_Work required_.
Identify every line in the rows below that contains the word "button", and copy each of those lines. Match the case exactly.

_Supplied records_.
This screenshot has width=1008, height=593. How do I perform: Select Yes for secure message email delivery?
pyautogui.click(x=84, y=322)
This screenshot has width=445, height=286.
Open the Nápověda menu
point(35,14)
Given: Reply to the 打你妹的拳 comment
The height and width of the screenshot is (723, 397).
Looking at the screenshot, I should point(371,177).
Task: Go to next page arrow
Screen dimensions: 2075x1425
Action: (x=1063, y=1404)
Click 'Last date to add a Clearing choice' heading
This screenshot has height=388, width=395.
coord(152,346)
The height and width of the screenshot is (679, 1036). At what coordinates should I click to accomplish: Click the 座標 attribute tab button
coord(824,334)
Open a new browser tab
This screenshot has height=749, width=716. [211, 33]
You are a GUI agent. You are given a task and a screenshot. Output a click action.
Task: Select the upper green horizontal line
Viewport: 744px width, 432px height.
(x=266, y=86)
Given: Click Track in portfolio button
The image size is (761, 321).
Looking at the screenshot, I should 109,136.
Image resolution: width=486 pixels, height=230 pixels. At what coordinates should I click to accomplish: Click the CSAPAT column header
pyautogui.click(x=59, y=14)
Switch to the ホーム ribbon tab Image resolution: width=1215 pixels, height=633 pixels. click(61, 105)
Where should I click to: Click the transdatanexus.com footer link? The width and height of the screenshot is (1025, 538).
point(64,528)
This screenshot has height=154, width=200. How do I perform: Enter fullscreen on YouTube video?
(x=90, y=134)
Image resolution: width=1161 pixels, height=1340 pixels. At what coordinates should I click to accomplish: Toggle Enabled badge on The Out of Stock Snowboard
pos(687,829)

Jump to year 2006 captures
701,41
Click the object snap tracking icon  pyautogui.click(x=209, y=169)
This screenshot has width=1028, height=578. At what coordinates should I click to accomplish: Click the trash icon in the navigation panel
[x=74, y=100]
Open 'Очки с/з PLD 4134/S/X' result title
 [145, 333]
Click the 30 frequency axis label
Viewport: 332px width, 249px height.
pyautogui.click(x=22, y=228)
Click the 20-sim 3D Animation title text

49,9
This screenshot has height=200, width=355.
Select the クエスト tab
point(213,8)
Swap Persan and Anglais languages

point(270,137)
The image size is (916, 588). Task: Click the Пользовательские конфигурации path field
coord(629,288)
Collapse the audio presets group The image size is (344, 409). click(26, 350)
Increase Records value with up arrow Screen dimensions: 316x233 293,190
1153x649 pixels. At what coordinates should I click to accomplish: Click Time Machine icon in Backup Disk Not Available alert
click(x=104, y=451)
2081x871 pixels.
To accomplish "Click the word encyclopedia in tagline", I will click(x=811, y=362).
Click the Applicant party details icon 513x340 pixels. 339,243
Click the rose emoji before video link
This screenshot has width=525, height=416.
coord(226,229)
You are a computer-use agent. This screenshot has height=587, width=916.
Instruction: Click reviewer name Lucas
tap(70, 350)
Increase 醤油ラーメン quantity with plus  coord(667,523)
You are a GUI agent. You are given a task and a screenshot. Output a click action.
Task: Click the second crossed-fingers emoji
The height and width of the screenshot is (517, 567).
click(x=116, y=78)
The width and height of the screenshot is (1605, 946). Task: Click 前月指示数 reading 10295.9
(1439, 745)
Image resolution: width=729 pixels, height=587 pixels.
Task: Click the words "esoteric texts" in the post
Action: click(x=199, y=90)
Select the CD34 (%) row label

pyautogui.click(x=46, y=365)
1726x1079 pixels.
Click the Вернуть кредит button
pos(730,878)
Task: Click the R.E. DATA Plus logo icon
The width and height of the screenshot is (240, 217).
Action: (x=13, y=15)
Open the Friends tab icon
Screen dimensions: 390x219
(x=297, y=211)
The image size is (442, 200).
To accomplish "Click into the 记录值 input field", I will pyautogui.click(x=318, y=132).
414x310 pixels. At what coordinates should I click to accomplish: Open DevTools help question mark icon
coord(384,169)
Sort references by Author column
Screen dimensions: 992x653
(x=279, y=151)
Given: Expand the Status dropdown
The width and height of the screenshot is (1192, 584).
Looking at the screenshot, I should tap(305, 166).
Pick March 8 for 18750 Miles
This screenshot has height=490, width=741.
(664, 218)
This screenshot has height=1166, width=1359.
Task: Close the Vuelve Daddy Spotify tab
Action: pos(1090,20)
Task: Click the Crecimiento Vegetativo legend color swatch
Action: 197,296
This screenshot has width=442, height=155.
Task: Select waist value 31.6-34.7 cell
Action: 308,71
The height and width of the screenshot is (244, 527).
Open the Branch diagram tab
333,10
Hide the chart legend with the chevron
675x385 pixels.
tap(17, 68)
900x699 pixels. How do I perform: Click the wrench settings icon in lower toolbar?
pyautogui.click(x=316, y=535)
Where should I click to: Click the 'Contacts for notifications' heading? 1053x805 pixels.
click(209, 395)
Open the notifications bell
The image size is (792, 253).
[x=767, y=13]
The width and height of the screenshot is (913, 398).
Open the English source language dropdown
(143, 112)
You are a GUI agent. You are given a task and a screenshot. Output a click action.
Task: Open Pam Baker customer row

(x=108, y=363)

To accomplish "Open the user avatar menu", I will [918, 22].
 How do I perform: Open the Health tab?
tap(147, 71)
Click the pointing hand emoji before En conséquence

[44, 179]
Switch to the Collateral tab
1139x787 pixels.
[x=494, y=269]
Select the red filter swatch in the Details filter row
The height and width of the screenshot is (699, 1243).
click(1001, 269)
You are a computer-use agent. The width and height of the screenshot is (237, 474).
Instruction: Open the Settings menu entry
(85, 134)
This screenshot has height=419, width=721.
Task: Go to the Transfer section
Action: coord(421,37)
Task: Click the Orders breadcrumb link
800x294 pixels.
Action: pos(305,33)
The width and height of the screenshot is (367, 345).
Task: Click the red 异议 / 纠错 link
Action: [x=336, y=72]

_Result of the exercise_.
The height and width of the screenshot is (679, 1036). At what coordinates should I click to accomplish: Click the 座標 attribute tab button
Given: Click Track in portfolio button
Click the Вернуть кредит button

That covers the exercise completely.